Realising the experience of all pioneers in a new field of manufacture, the company has had a career of variety stimulated by hope. It began with the idea that an insulator was a very simple article to make, and that any pottery hand would be possessed of the apparently moderate skill involved in turning out a cone of sufficient durability to hold a telegraph wire. The assumption proved a delusion. Pot making and insulator construction have nothing in common. The company had to start from the beginning and train men to fashion the goods for which there was the best market. Gradually it succeeded. Insulators were made for the Postal department and for various private consumers; the works were considerably extended, new plant laid down, and additional kilns erected, until in time the establishment became an important factory, employing from 70 to 80 hands.
Prior to the war insulators were imported from Germany and Austria; a few came from Japan. The Box Hill works might compete with European manufacturers, but had no chance against labor that considered itself handsomely renumerated at 7/ per week. Recently the Postal department called for tenders for insulators involving a considerable supply. Imagine the consternation among the shareholders and employes of the Commonwealth Art Pottery Company when the rumor got about that the Postmaster-General intended to accept a Japanese tender. It seemed that certain influences within the circle of officialdom were trying to make up for extravagances in other departments by strenuous economies in the region of small things. When the Post Office is losing hundreds of thousands a year there is a cry that the department should be run upon commercial lines, and that, ignoring the accepted policy of encouraging local industry, departmental supplies should be bought in the cheapest market. Happily Mr. Spence resisted the blandishments that would have undermined his protectionist principles, and the Commonwealth Art Pottery Company obtained an order for 200,000 insulators.
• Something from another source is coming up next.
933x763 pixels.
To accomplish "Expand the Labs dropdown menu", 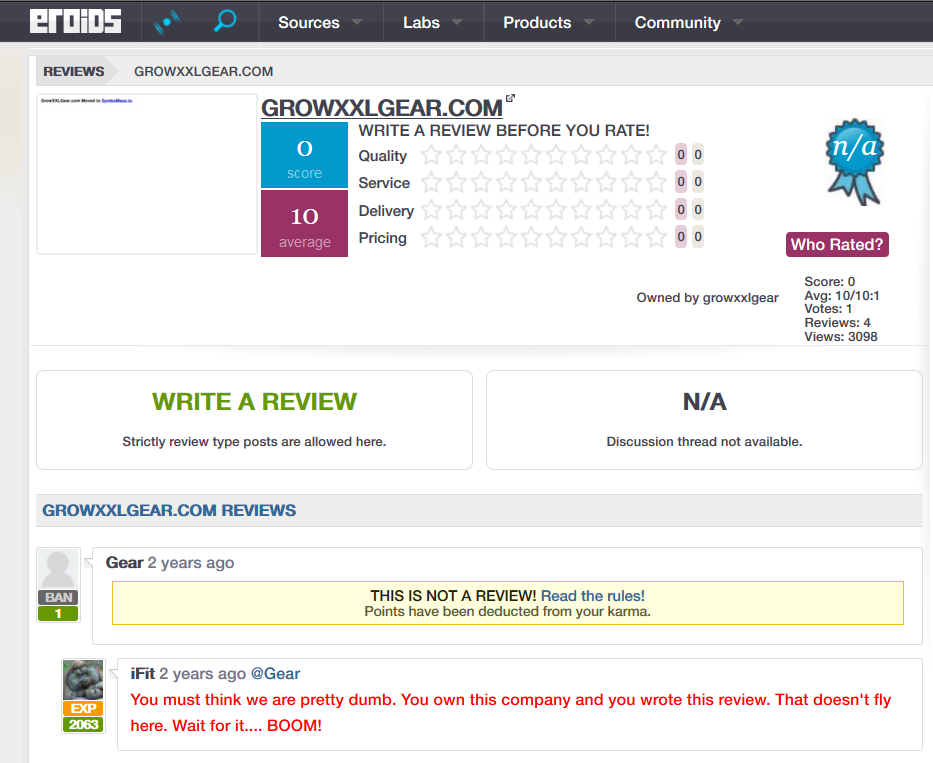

The works are now in full swing and a visit there is an interesting experience. All the machinery for converting clay to an essential article of commerce is erected immediately adjoining the deport of raw material. The particular clay most suitable for insulator making is exposed to the weather for several months. After being mixed with other clays, it is passed through filter presses and subjected to a pressure of up to 100 lb. to the square inch. The material receives a preliminary treatment through the pug mill, and subsequently undergoes a second treatment to form it into suitable shapes for "stamping" which gives the clay the rough form of the insulator. When the embryo has been dried to the required consistency, it is turned on lathes, enjoys a further drying, and then undergoes the finishing treatment preparatory to being dipped in the glaze. The ware is then placed in fire clay boxes, which are "hermetrically [sic] hermetically sealed. These are piled in the kilns and built up in columns 11 feet high, until the kiln is completely filled. The building up of the door completes the setting.
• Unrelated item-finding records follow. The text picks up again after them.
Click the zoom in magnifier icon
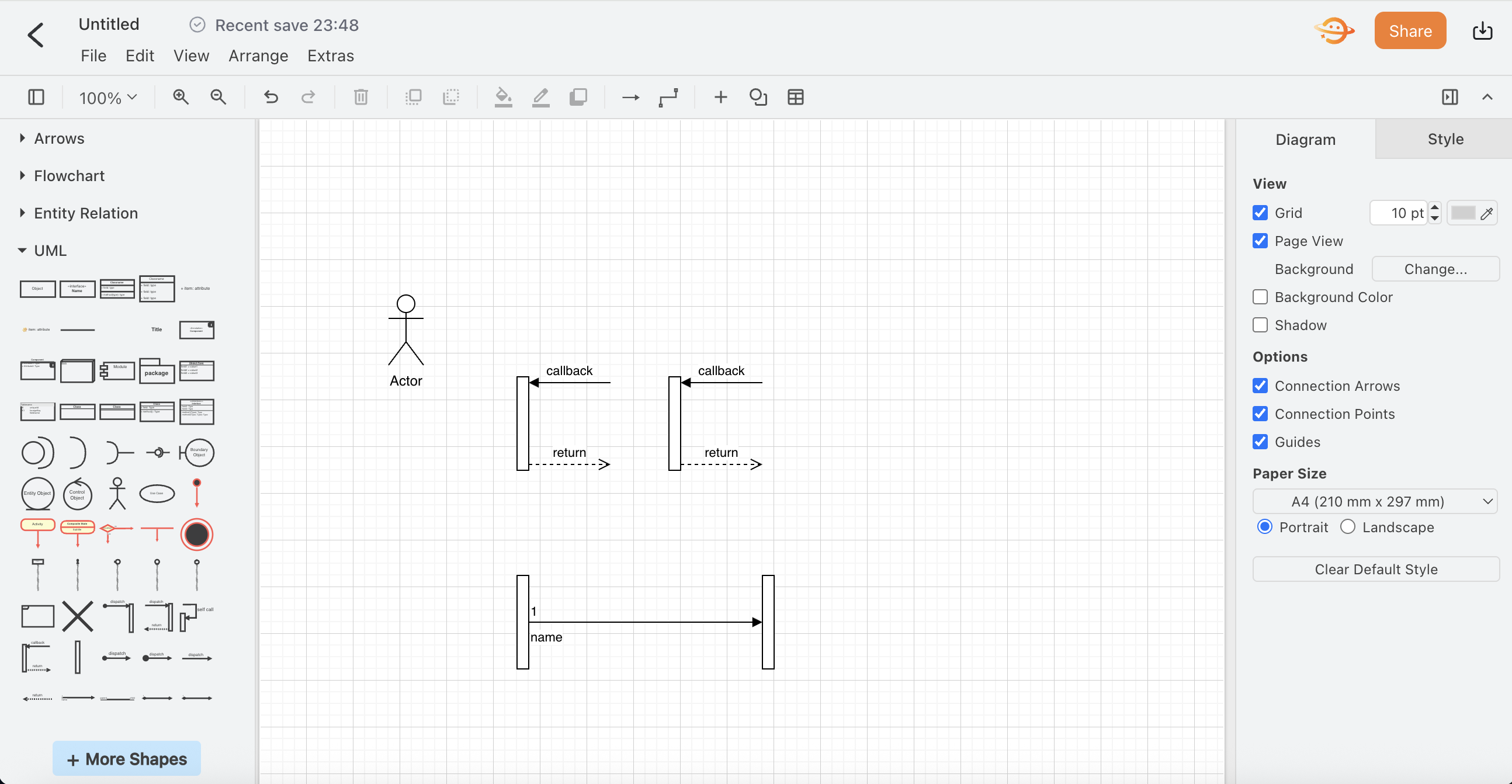 [x=180, y=97]
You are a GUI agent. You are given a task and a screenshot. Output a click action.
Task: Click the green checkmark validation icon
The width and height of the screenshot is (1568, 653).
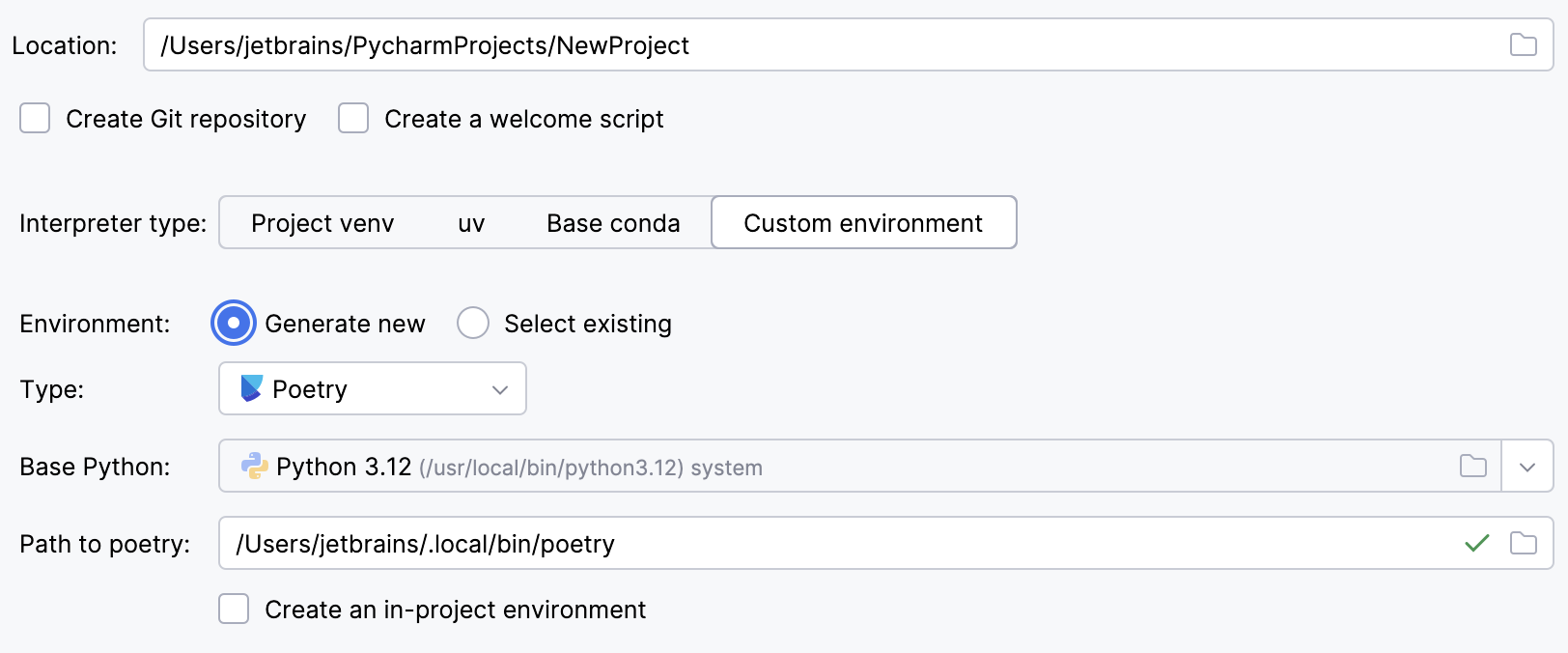tap(1476, 543)
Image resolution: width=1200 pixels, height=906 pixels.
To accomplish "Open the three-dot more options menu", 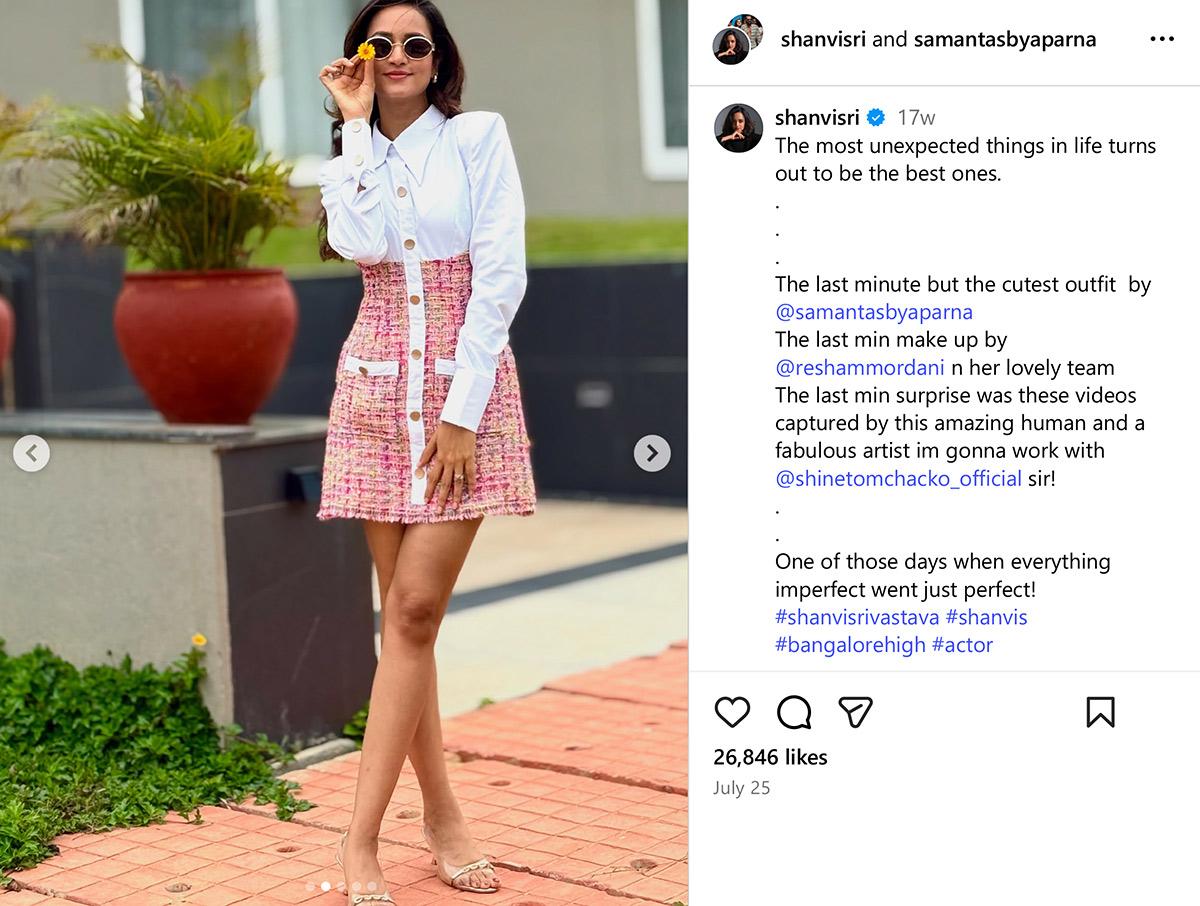I will tap(1162, 39).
Each of the eight fire holes in the circular kiln is then lit with small fires for the first period of the burning, and gradually increased to "full fire" at the end of the first 24 hours. Full fires are maintained approximately for a further 24 hours until the "trials" which are drawn from time to time during the process of burning, indicate that the firing stage has ended. After the cooling down process which take's about 48 hours, the boxes containing the insulators are drawn from kiln. Then comes sorting for flaws, and packing, and the insulator is ready for use. From the period of its birth in the stamping machine to the realisation of its finished existence the insulator is exposed to numerous fractures during the drying and burning processes, careless and unskilful [sic] unskillful handling, foreign matter in the clay and the damage incidental to the manufacture of fragile articles. The "B" pattern insulator so largely used by the Postal department is handled 26 times, each handling leaving its wreckage of defectives owing to faults and accidents. A collision will frequently cause the loss of a whole board of ware in the clay state (about 50 insulators), there being rarely a survivor. The most serious losses, however, are those occurring in the burning, as the complete cost of manufacture has then been expended on the ware.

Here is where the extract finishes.